**Çıkarılan metin:**

5- Tarım İlaçları Çok Yönlü Sorunlara Yol Açar
Bitkilerin topraktaki ilaç kalıntılarını bünyelerine alması ve bu bitkileri insan gıdası veya hayvan yemi olarak tüketilmesi sonucunda ilaçlar gıda zincirine girip çok fazla canlıyı ve cansızı etkilemektedir. Zaten hem Türkiye’de hem de dünyada yapılan çeşitli araştırmalarda tarım ürünlerinde de çeşitli miktarlarda ilaç kalıntıları bulunmaktadır. (“örnek“) Bütün bu durumlar da gelecek için hayati öneme sahip olan sürdürülebilirliğe de ciddi zararlar vermektedir.
Ayrıca bu kimyasallar genellikle ithal edilmekte, böylece de hem ülkeleri hem de üretimi dışa bağımlı hale getirmektedir. Çünkü bunlar kullanıldıkça üreticileri de kendilerine bağımlı kılmaktadır. Örneğin üreticiler ilaç serpmediklerinde verimlerinin düştüğünü ve hatta zarara dahi inebildiğini söylemektedirler. Hatta bazı uzmanlara göre satılan tohumlar bitkilerin böcekleri çekmesine ve böceklere karşı satılan ilaçlarsa hastalıklara sebep olmuştur. (1)
Üstelik canlı vücutlarında biriken tarım ilaçları uzun süre atılamamaktadır. Örneğin DDT uzun zaman önce yasaklanmıştır ancak hala dünyanın her yerinde besinlerde, canlıların kan ve dokularında DDT’ye rastlamak mümkündür. Tarım ilaçları, suni gübreler, aşırı sanayileşme, ucuz işgücü talebi vb. açlık ve yetersiz beslenme sorunlarını çözmede başarısız olmuş ve hatta tam tersine çeşitli yeni sorunlara (adaletsiz dağıtım, kaynakların aşırı kullanımı vb.) yol açmıştır.
Hatalı tarım uygulamaları nüfus artışı, gıda güvenliği, kimyasal pestisitlerden kaynaklanan sağlık riskleri, pestisit direnci, doğal çevrenin bozulması ve iklim değişikliği gibi çeşitli önemli faktörlerle uğraşmak zorunda bırakmıştır. Ama sonuç olarak pestisitlerin pek çoğu yapılan bilimsel araştırmalar sonucunda çeşitli sağlık ve çevre sorunları ile ilişkilendirilmiştir. Bu sebeple tarımsal kullanımı terk edilen ve ciddi cezalarla anılan tarım ilaçları dahi mevcuttur.

**Veri alıntısı:**
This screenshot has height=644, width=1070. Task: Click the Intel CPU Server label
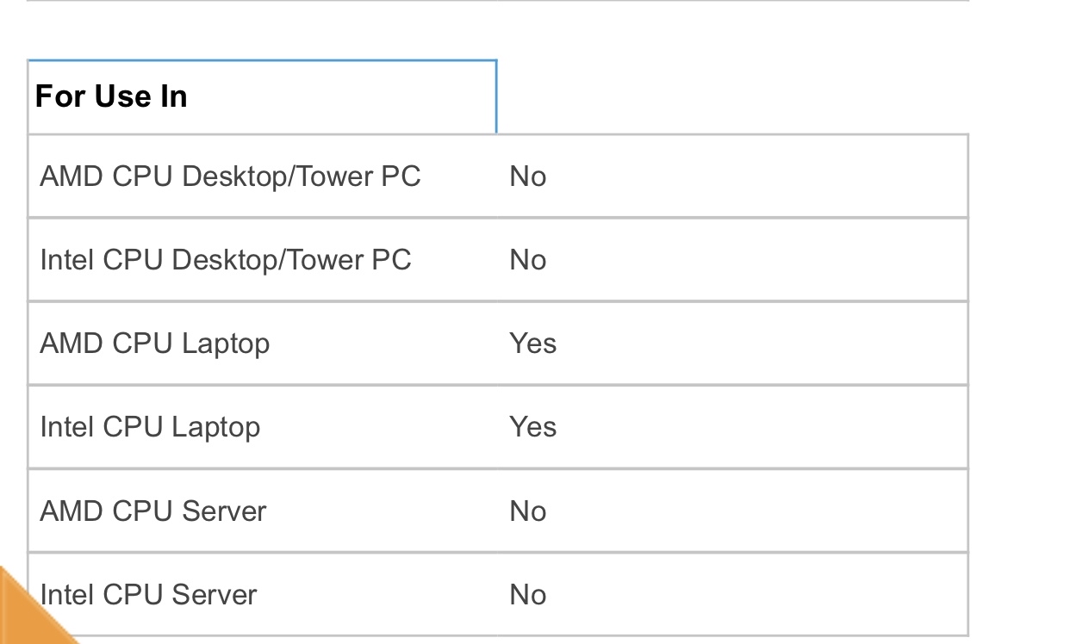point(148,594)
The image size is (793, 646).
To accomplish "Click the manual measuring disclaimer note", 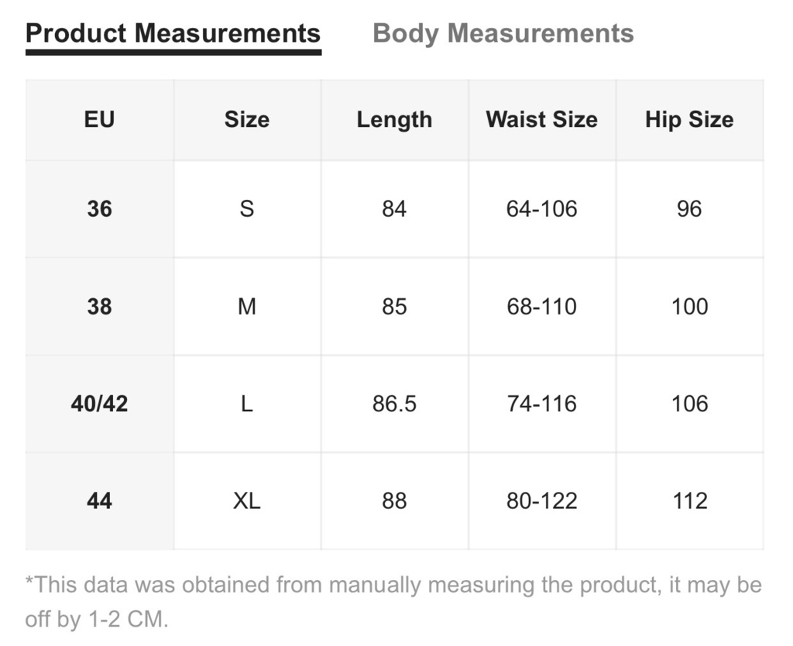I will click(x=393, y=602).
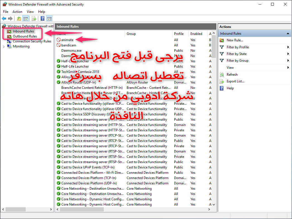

**Yapılacak görevler:**
• a. Tarım ilaçları metnine göre üreticiler ilaç serpmediklerinde ne olduğunu söylüyor?
• b. Aşağıdaki ifadelerin tarım ilaçları metniyle uyuşup uyuşmadığını belirtin ve her biri için metinden belirleyici sözleri aynen aktarın.
(i) DDT henüz yasaklanmamıştır.
(ii) Bu kimyasallar genellikle ithal edilmektedir.
(iii) Tarım ilaçları açlık sorununu çözmede başarılı olmuştur.

**Çözümlü cevaplar:**
• a. Verimlerinin düştüğünü ve hatta zarara dahi inebildiklerini söylüyorlar.

• b.
(i) Hayır: "DDT uzun zaman önce yasaklanmıştır".
(ii) Evet: "bu kimyasallar genellikle ithal edilmekte".
(iii) Hayır: "açlık ve yetersiz beslenme sorunlarını çözmede başarısız olmuş".